シロチョウガイ(読み)しろちょうがい(英語表記)silver-lip pearl oyster

日本大百科全書(ニッポニカ) 「シロチョウガイ」の意味・わかりやすい解説

シロチョウガイ
しろちょうがい / 白蝶貝
silver-lip pearl oyster
gold-lip pearl oyster
[学] Pinctada maxima

軟体動物門二枚貝綱ウグイスガイ科の二枚貝。熱帯西太平洋に分布し、日本では奄美(あまみ)大島でまれにとれるが、天然分布か、かつて移殖したものの子孫かは不明である。アラフラ海に多産し、幼貝のときは小石や他の貝に足糸で付着しているが、成貝になると水深10~50メートルの泥底に埋もれて生活するようになる。

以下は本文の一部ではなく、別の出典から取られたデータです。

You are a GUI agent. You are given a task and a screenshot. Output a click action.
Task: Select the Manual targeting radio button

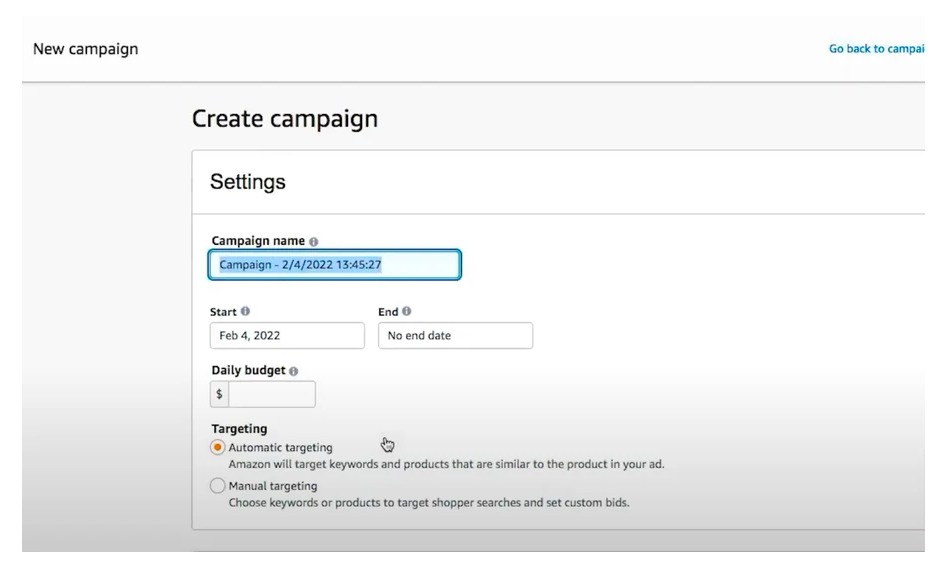217,486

殻長、殻高ともに25~30センチメートルぐらいに達し、円盤状。背縁はまっすぐで、右殻は左殻より膨らみがやや弱い。右殻の前耳は左殻のそれよりやや大きく、すぐ下に足糸の出る小さな湾入がある。殻表は黄色の檜皮葺(ひわだぶ)き状に殻皮片が重なり合い、放射状にやや長い鱗片(りんぺん)突起が出るが、老成すると殻皮片がはがれるだけでなく、海綿コケムシなどに汚損されている。殻頂部は紫褐色に彩られる個体もある。後耳は短く、ほとんど突出しない。内面真珠光沢が強く、鉸線(こうせん)の前寄りに広い靭帯(じんたい)がある。縁部は真珠色で、黄色を帯びるのをゴールデンリップ、白銀色のをシルバーリップという。ときに美しい天然真珠を含む。殻は工芸品やボタン材料にされるので、かつては多獲された。第二次世界大戦前は日本からもアラフラ海に船団が行き、1937年(昭和12)には4000トン以上もとったが、その後乱獲による資源減少のため衰微した。真珠母貝(ぼがい)として養殖も行われ、おもに東南アジアオーストラリアで生産される。資源枯渇を防ぐため、人工採苗技術が普及しつつある。

[奥谷喬司]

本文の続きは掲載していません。